There is a piece in the New York Times that brings St. Louis to the fore of 'Social Practice Art.' Here is a quote from the piece that explains its make-up:
Known primarily as social practice, its practitioners freely blur the lines among object making, performance, political activism, community organizing, environmentalism and investigative journalism, creating a deeply participatory art that often flourishes outside the gallery and museum system. And in so doing, they push an old question — “Why is it art?” — as close to the breaking point as contemporary art ever has.

Regina Martinez for The Pulitzer Foundation for the Arts
A town-hall meeting on racial and economic issues at the Pulitzer Foundation for the Arts in St. Louis.

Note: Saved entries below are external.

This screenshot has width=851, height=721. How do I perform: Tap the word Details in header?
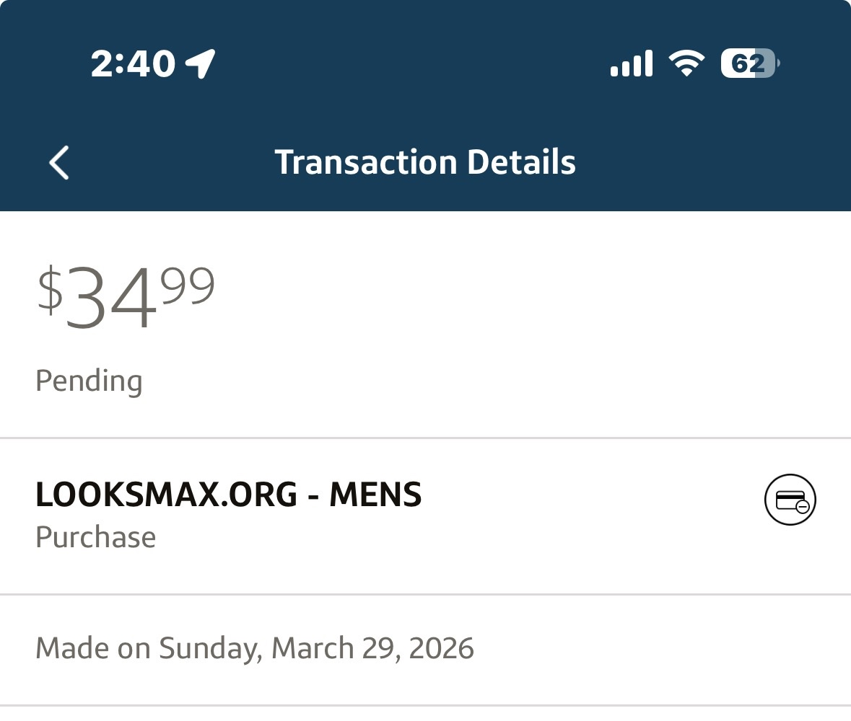pyautogui.click(x=521, y=162)
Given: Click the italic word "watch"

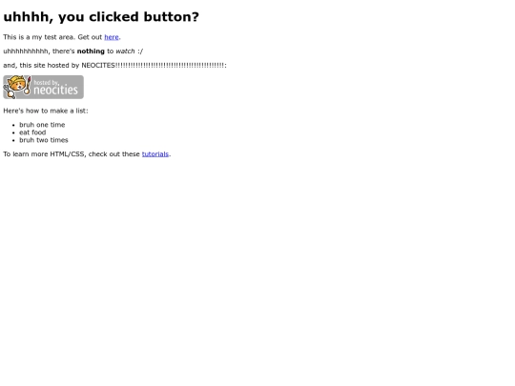Looking at the screenshot, I should 125,51.
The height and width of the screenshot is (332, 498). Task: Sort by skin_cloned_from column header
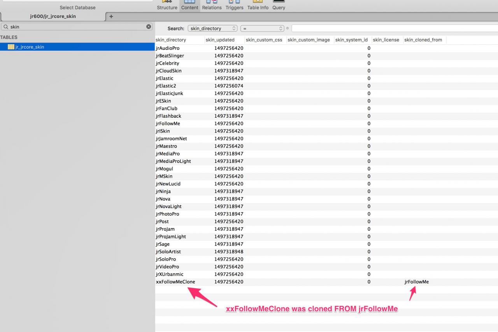tap(423, 40)
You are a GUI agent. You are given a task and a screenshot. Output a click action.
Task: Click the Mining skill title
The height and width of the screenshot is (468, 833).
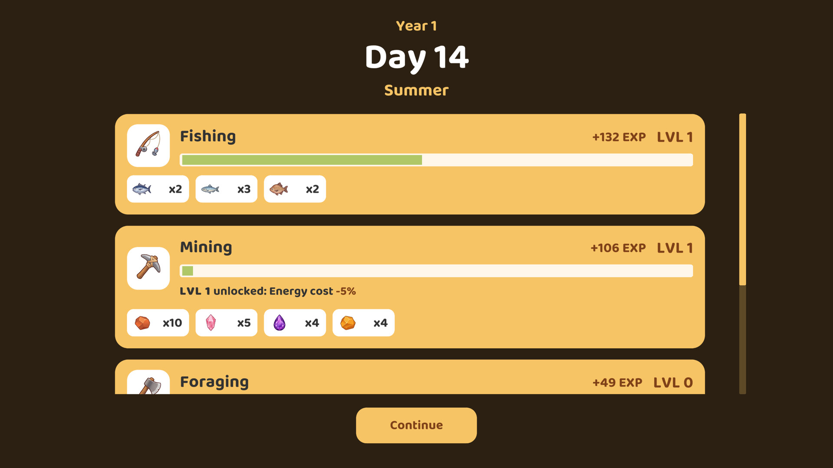[206, 247]
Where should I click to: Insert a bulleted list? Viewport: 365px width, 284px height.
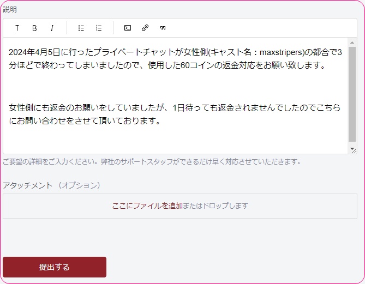coord(81,28)

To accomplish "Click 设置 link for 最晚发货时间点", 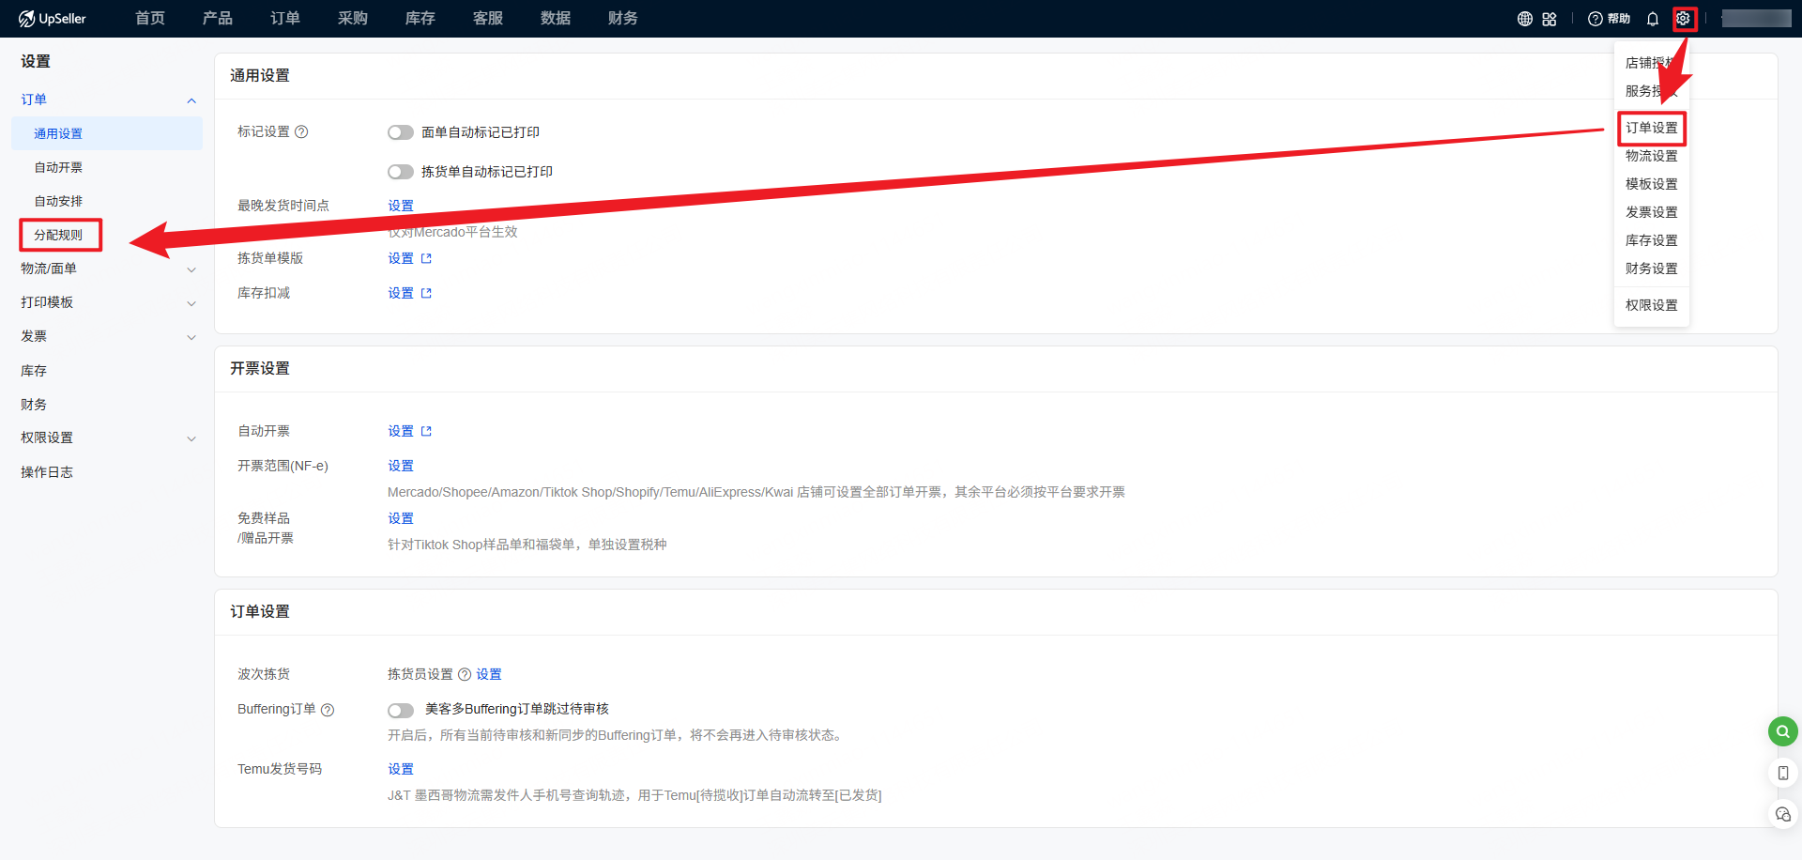I will click(x=401, y=206).
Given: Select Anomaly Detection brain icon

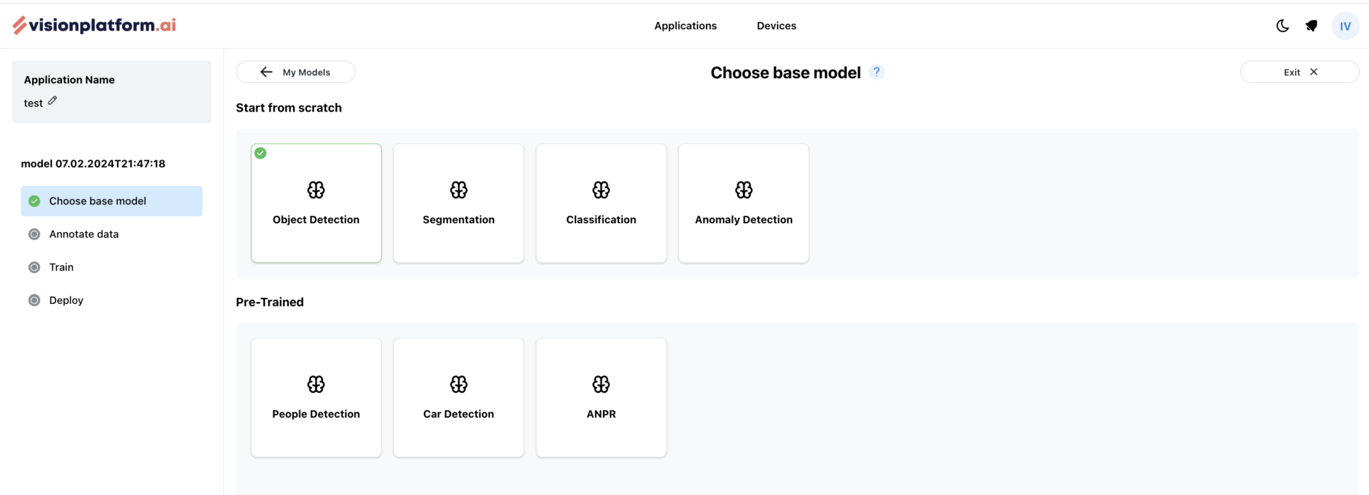Looking at the screenshot, I should point(743,190).
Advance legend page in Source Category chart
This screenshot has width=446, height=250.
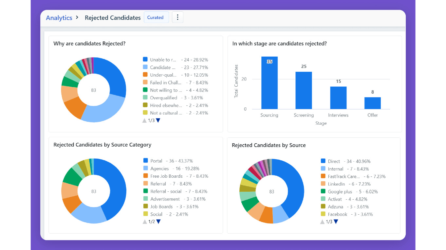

Here is another quote about The Pulitzer's role:
At the Pulitzer Foundation for the Arts, a private institution founded by the collector and philanthropist Emily Rauh Pulitzer that opened in St. Louis in 2001, the staff for many years included two full-time social workers who helped former prison inmates and homeless veterans as part of the curatorial program. And in December the foundation, responding to a 2012 BBC report about racial and economic disparities in St. Louis, held a town-hall meeting on the issue. The goal was to open a dialogue with people who live near the institution, which sits near a stark north-south divide between mostly white and African-American neighborhoods.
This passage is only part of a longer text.